A falta que nos fazem as laminárias

Sou dos tempos em que toda a distância que separa a Praia da Figueirinha da Pedra da Anicha, era uma densa e impenetrável floresta de algas laminárias. 
Também os fundos de Sesimbra ao Cabo Espichel estavam forrados desta alga. As baías, mais protegidas do vento dominante, da ondulação, da corrente, e por isso mesmo com maior densidade de plantas largas, metiam milhares de peixes que encontravam no seu interior um espaço seguro para se refugiarem, para montarem emboscadas e para se reproduzirem. As algas proporcionavam um ambiente meio labiríntico, escuro, tapado, que atraía santolas, navalheiras, robalos, sargos, bodiões, e tantos outros peixes que, ou por entre os caules, ou acima das ondulantes laminárias, faziam a sua vida com relativa segurança. Longe vão os tempos em que o peixe-rei, os cabozes, e uma panóplia de pequenos peixinhos em fase de crescimento, juvenis de diversas espécies, ali encontravam abrigo das condições de mar e protecção contra os predadores. 
Hoje, as laminárias são raras, e o peixe é obrigado a mudar de estratégia para conseguir um esconderijo. 
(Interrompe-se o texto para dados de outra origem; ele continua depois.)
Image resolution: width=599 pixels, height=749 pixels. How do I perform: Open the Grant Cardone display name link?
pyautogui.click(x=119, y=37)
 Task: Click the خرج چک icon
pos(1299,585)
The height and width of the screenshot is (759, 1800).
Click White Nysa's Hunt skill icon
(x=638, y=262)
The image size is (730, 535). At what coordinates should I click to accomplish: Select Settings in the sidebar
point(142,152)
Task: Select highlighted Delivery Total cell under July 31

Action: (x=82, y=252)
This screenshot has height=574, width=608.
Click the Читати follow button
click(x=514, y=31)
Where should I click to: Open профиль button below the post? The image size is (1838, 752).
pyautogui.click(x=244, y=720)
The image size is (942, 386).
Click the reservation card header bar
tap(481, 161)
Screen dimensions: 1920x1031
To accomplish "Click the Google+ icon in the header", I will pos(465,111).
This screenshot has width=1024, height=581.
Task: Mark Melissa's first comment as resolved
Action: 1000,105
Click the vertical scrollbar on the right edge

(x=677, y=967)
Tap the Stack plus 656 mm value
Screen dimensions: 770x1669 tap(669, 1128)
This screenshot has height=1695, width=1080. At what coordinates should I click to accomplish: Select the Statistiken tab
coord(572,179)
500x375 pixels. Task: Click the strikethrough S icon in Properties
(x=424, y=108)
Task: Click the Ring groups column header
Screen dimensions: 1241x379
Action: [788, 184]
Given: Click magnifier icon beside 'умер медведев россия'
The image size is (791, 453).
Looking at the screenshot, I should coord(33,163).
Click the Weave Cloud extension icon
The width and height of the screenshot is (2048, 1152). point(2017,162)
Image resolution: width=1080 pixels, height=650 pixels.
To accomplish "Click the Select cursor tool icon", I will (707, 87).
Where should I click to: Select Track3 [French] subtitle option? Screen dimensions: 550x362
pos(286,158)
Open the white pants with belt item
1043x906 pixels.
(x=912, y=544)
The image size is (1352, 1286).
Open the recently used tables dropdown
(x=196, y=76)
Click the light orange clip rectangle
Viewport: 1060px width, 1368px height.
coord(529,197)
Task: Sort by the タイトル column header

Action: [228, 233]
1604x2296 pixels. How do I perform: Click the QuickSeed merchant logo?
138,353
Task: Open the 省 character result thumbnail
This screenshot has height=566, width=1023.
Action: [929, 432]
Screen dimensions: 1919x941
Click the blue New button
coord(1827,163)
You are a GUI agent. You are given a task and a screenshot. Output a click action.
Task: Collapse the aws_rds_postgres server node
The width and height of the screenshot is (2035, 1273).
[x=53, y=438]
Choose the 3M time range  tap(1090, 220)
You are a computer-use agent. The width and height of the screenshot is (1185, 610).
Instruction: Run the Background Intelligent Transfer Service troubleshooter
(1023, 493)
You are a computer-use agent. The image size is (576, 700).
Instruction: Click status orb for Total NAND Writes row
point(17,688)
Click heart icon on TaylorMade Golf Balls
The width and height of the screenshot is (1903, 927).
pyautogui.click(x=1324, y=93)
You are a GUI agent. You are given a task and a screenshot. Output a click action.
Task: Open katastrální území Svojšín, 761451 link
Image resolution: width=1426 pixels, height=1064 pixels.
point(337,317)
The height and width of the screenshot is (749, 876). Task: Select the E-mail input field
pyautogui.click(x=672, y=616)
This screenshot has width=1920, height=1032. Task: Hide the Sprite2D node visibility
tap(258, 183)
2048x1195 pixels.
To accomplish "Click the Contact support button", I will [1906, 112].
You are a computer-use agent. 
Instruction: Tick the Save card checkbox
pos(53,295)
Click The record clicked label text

O Inverno traz consigo dias mais curtos, e por isso menos propensos a permitir grandes crescimentos de vegetais marinhos. Também a força das tempestades acaba por partir e arrancar as poucas algas que existem. E a natureza acaba por ser obrigada a baralhar para dar de novo.
De uma situação em que as algas favoreciam o aparecimento de fitoplancton, zooplancton, pequenos moluscos, e peixe de reduzidas dimensões que se alimentava destes seres microscópicos, passamos a uma fase em que nada existe, e em que esta riqueza se perdeu. 
Podemos pensar que o aquecimento global não ajuda, que a poluição provocada pela construção de fábricas junto à orla costeira não ajuda, que os arrastões destruíram muito os fundos, mas a explicação certa será porventura uma mistura de tudo isto. A verdade é que não há. Aqui e ali, por vezes encontra-se um talo, uma raiz de laminária, mas nada de comparável com o que existia. 
Para que tenham uma ideia da importância de existirem ou não algas na costa, posso assegurar-vos que é a diferença entre termos muito ou nenhum peixe numa determinada zona. Tudo ou nada. 
Nesta altura do ano em que nos encontramos, e porque as águas já estão a baixar a sua temperatura, dos 20ºC vamos rapidamente passar para os 15º C e daqui a dois meses estaremos nos 13ºC…era corrente termos cardumes de robalos, de sargos, de safias, a entrar na laminária e que por ali ficavam por longos dias. Tomavam estes espaços protegidos da acção do homem como refúgios seguros, de onde lançavam os seus ataques a presas de passagem, ou fixas às estruturas. A questão segurança é ainda mais importante quanto maior for o tamanho do peixe. Quando chegam a velhos percebem bem se estão ou não seguros. E nas laminárias, os peixes grandes sentiam-se seguros. 
Haver buracos na rocha tapados com laminárias era um seguro de vida para muitas espécies. Quando as algas desapareceram houve a necessidade destes peixes encontrarem outro tipo de refúgios, e os buracos nas rochas passaram a ser os mais evidentes. Até que os caçadores submarinos conseguiram encontrar lanternas subaquáticas, estanques e passaram a poder ver dentro dos buracos escuros. E aí acabou-se a segurança. Hoje em dia acredito que o comportamento mais natural do peixe de água livre que entoca regularmente, e falamos de sargos, de douradas, de robalos, é o de se esconder em frestas, buracos mais ou menos escuros, que os protegem das redes, dos arrastões, etc, mas que são acessíveis, quando a profundidades até aos 30 a 40 metros, grosso modo, aos caçadores submarinos. Pelo menos aos melhores, já que os menos aptos pouco baixam dos 5 a 10 metros. Mas quando descobertos, estes peixes que insistiam em ficar dentro e em não sair de maneira nenhuma do seu refúgio, passaram a escapar de imediato, assim que pressentem que anda por ali aquele estranho ser que tem um arpão, uma máscara e uma lanterna na mão. 
E saem de imediato, ao primeiro tiro dentro da sua cova. Em água livre, peixes como a dourada ou o pargo, por exemplo, são francamente difíceis de conseguir enganar. O que fazem é afastar-se e com isso ganham a vida e a possibilidade de irem procurar outro refúgio não conhecido. 
Quando havia laminárias não era assim. 

Não deixava de ser espectacular ver a quantidade de vida que se juntava debaixo destes talos de algas.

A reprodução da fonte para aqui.